With pictures removed, print the listing exactly.

DATASET:

%%

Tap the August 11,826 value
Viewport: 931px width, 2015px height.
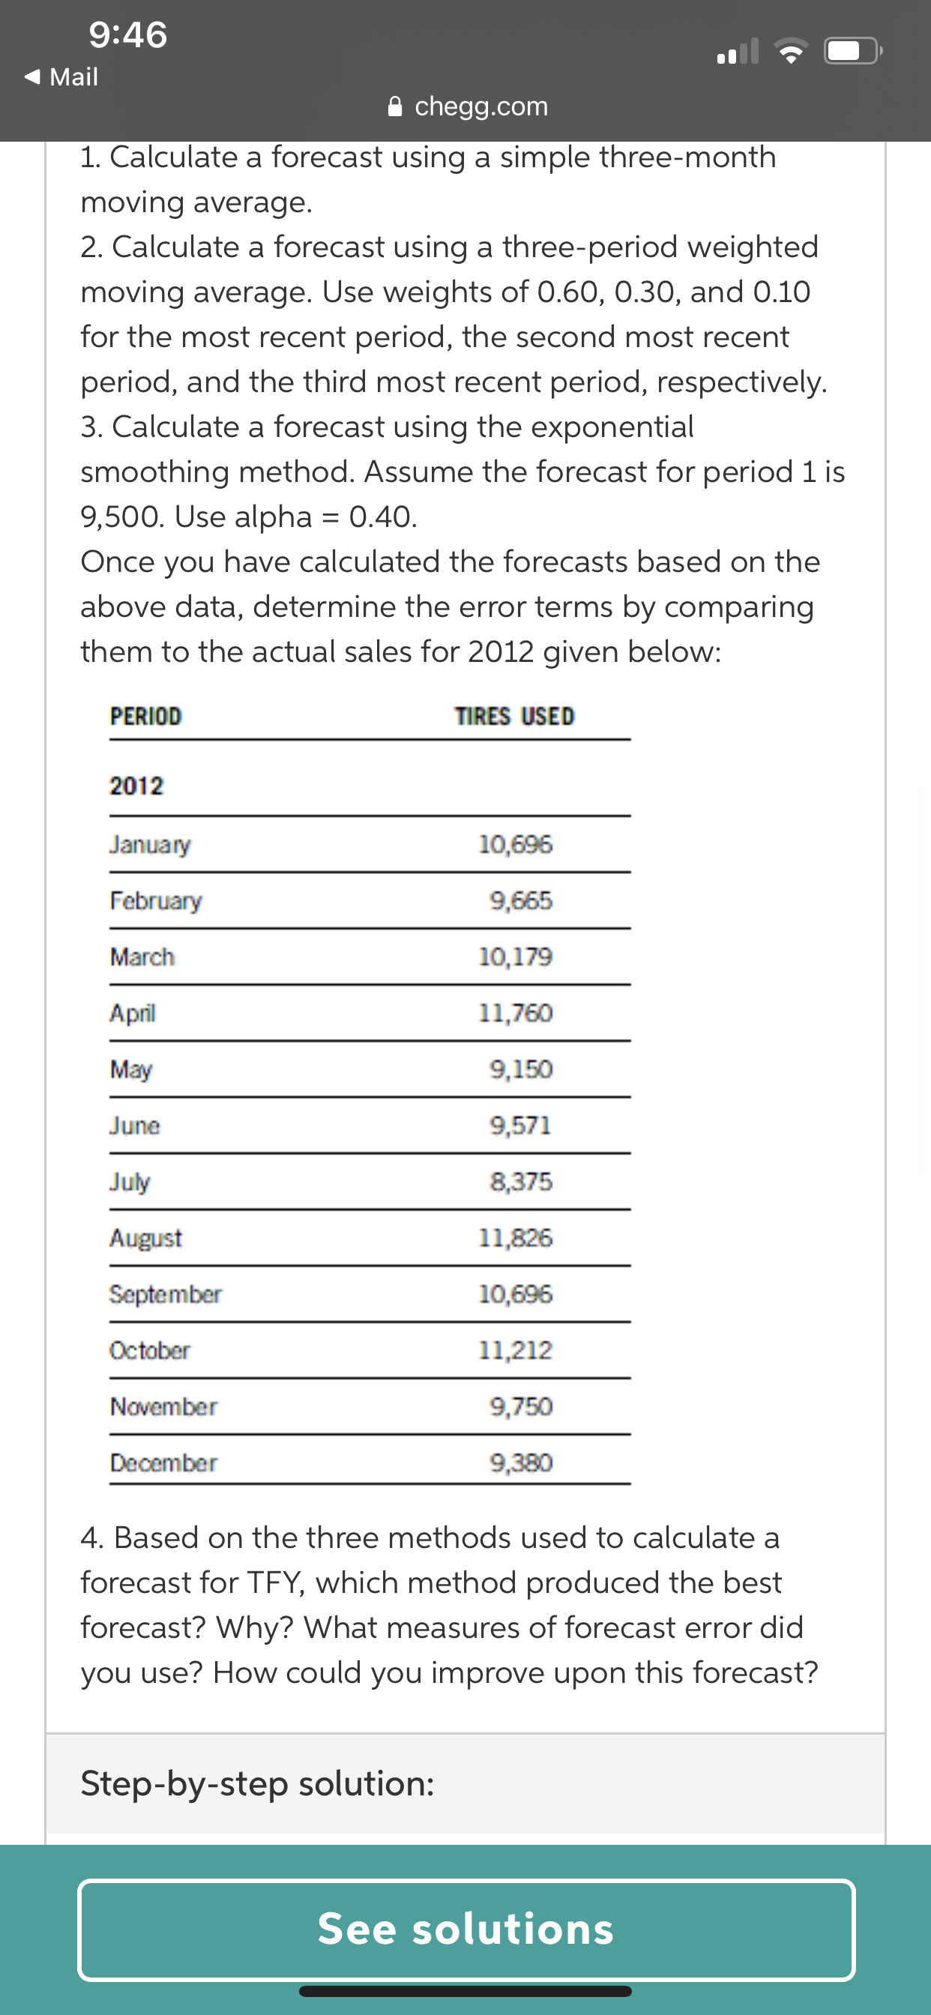coord(516,1238)
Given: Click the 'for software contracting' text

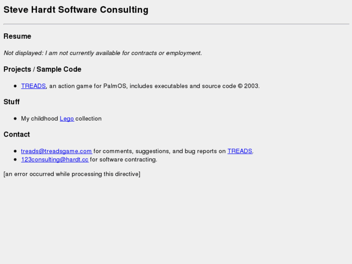Looking at the screenshot, I should tap(123, 159).
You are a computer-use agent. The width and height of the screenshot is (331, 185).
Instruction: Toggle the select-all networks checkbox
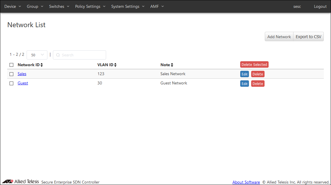click(12, 65)
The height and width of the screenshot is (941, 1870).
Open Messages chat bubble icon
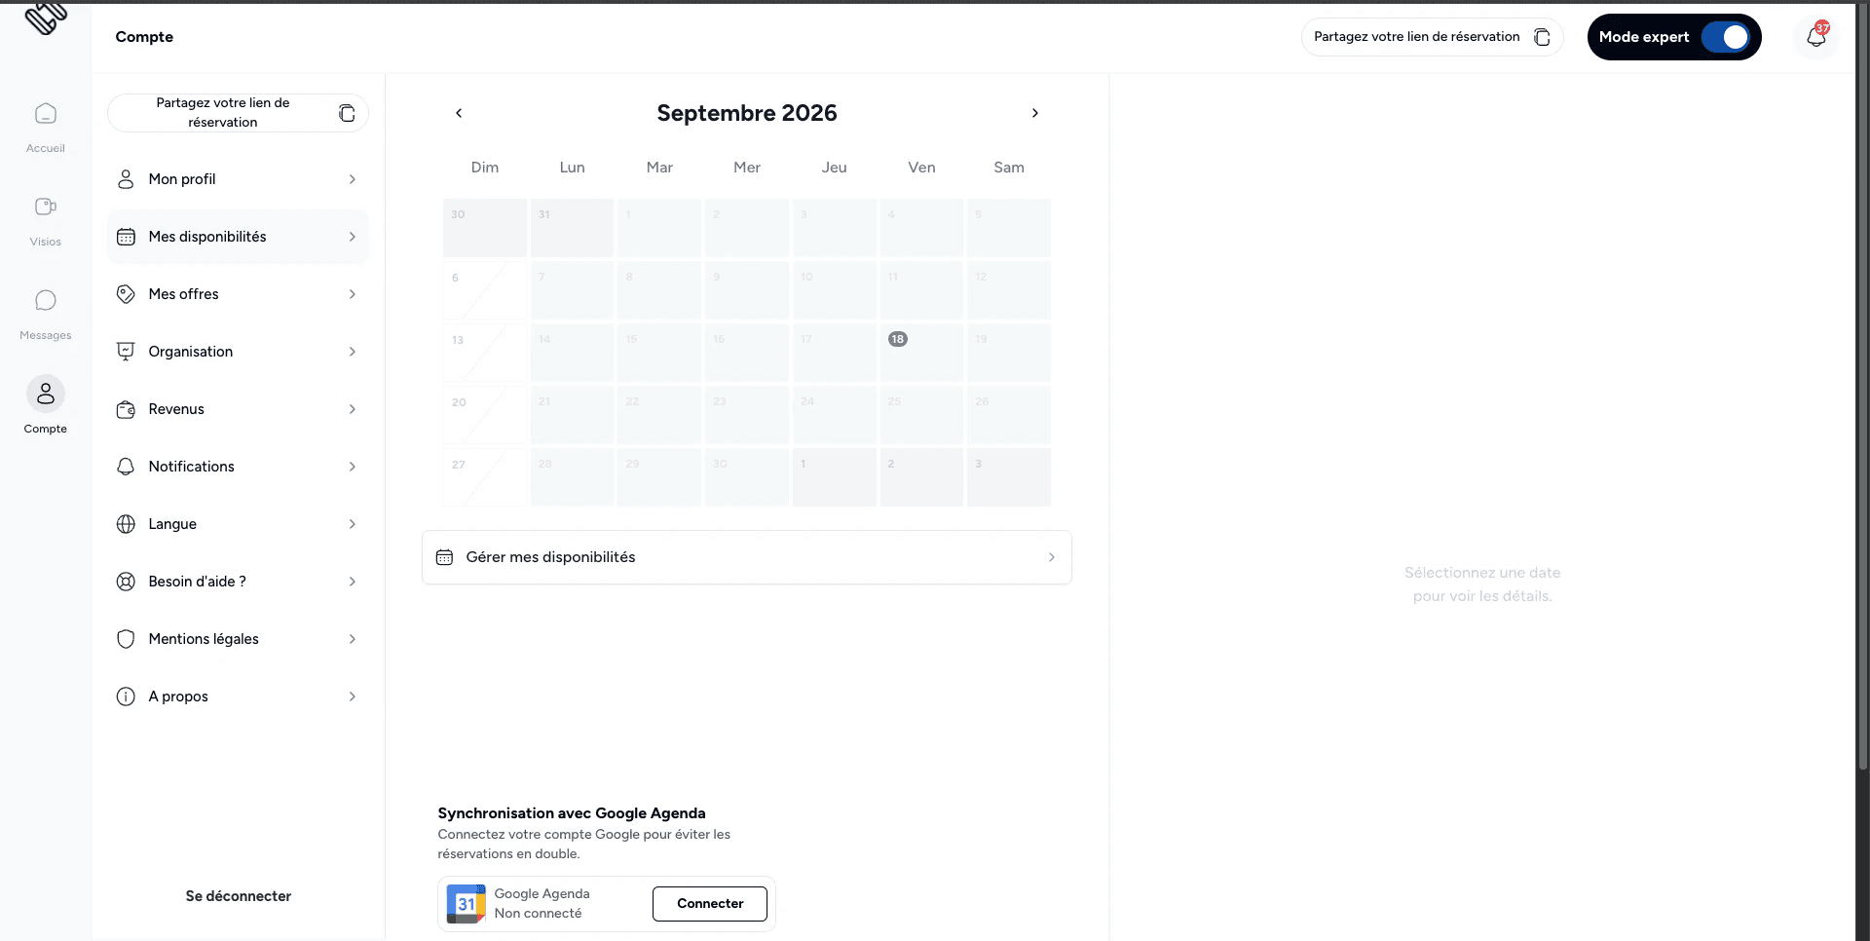click(x=46, y=300)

%%

SOLUTION TO THE EXERCISE:
Tap the August 11,826 value
Viewport: 931px width, 2015px height.
coord(516,1238)
Given: Click the 'for software contracting' text

Looking at the screenshot, I should tap(123, 159).
You are a computer-use agent. The width and height of the screenshot is (331, 185).
Instruction: Toggle the select-all networks checkbox
click(12, 65)
The height and width of the screenshot is (941, 1870).
Open Messages chat bubble icon
click(x=46, y=300)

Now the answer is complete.